_ACTIVITY_
The answer must be an exact copy of every entry.

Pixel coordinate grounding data
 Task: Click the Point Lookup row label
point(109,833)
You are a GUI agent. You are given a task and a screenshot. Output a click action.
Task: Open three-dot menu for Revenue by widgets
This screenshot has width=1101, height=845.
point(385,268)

_RESPONSE BELOW_
 Task: Click the Point Lookup row label
point(109,833)
You are a GUI agent. You are given a task and a screenshot. Output a click action.
Task: Open three-dot menu for Revenue by widgets
This screenshot has width=1101, height=845.
point(385,268)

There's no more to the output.